All can be found at the Le-borgne home.
“The dining room is like a cube of glass,” Leborgne said. “I’m trying to preserve the original spirit of the house by not adding or changing much. We also keep the furniture in the house to a practical minimum with a mix of vintage and modern design.”
Leborgne and her husband, Tanguy, did replace the kitchen cabinets, but they went for a similar style – simple and modern – and kept the original layout. The tile floor and light fixtures are all original to the house.
The couple and their two daughters have lived there 10 years.
“Our neighborhood is just perfect,” she said. “Open, always ready to help, while highly respecting mutual privacy.”
“Eichler communities have stayed intact, upholding traditional values, community spirit and pride in their neighborhoods,” Lombardelli said. “What an incredible passion these people have for their homes. … They band together to preserve the design and architecture of their neighborhoods.”
The cult lives on
Marcia and Dick Campbell have lived on Alexander Way in the same neighborhood as the Leborgnes for 40 years. Their Eichler has the same footprint.
The Campbells purchased it because the open feeling was appealing and reminiscent of Hawaii, where they lived when they were first married.

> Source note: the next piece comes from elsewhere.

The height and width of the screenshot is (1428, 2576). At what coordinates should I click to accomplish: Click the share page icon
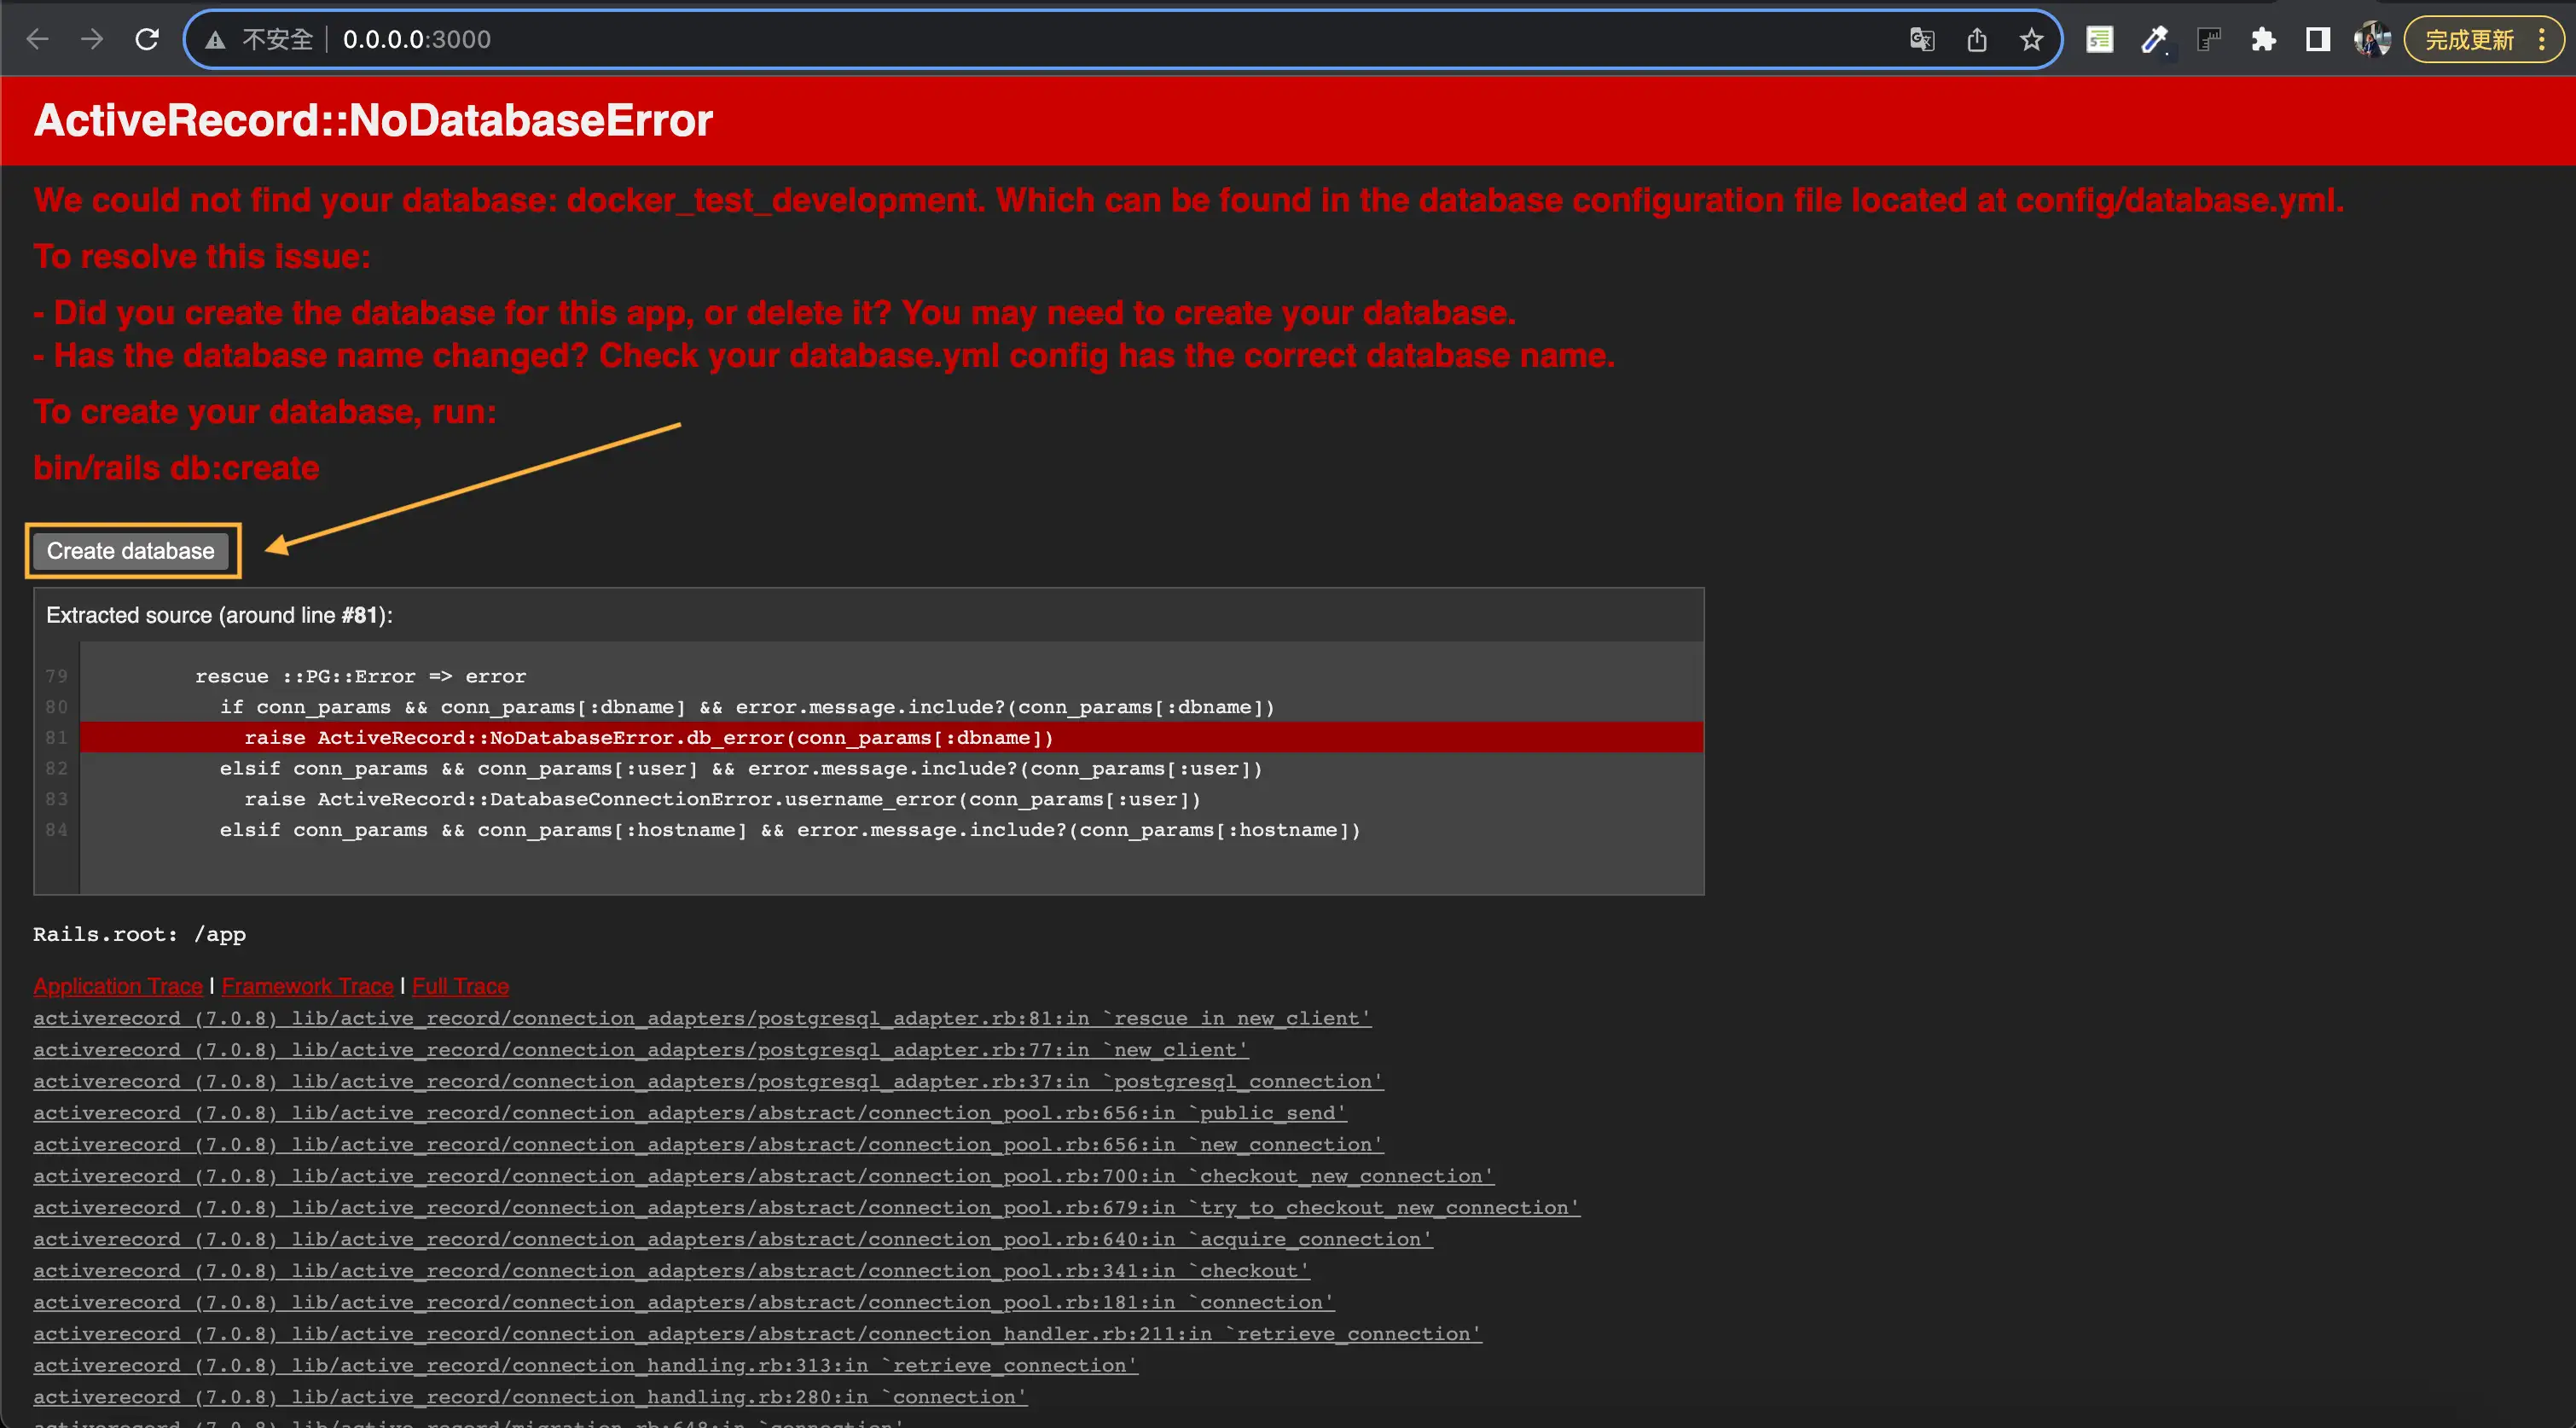tap(1976, 39)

The downside: “It was a pile of rocks,” Marcia said. “There were 12 trees is the backyard but no grass. The atrium was nothing but rocks.”

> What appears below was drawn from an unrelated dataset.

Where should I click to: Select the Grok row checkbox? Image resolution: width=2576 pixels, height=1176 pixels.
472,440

Today, the atrium is shaded by an open lattice roof built by architect Dick, a master woodworker who also built the buffet in the dining room. The atrium is lush with plantings – orchids in one corner, hydrangeas, succulents, ferns, two lime trees and a Japanese maple. Four big maples – two red and two green – frame the backyard, which is visible from the atrium.
This see-through aspect of Eichler homes is among the features that disciples praise. As Maryanne Deierlein of Palo Alto says in Lombardelli’s documentary, “I feel like I’m living in a 7,000-square-foot house because the whole backyard is part of the house.”
“If you gave me a castle, I wouldn’t take it,” Leborgne said.
“Either you love an Eichler or you don’t. There’s no middle ground,” Marcia said.
“This cult phenomenon blows my mind,” said Eichler’s son Ned, who was his father’s marketing director.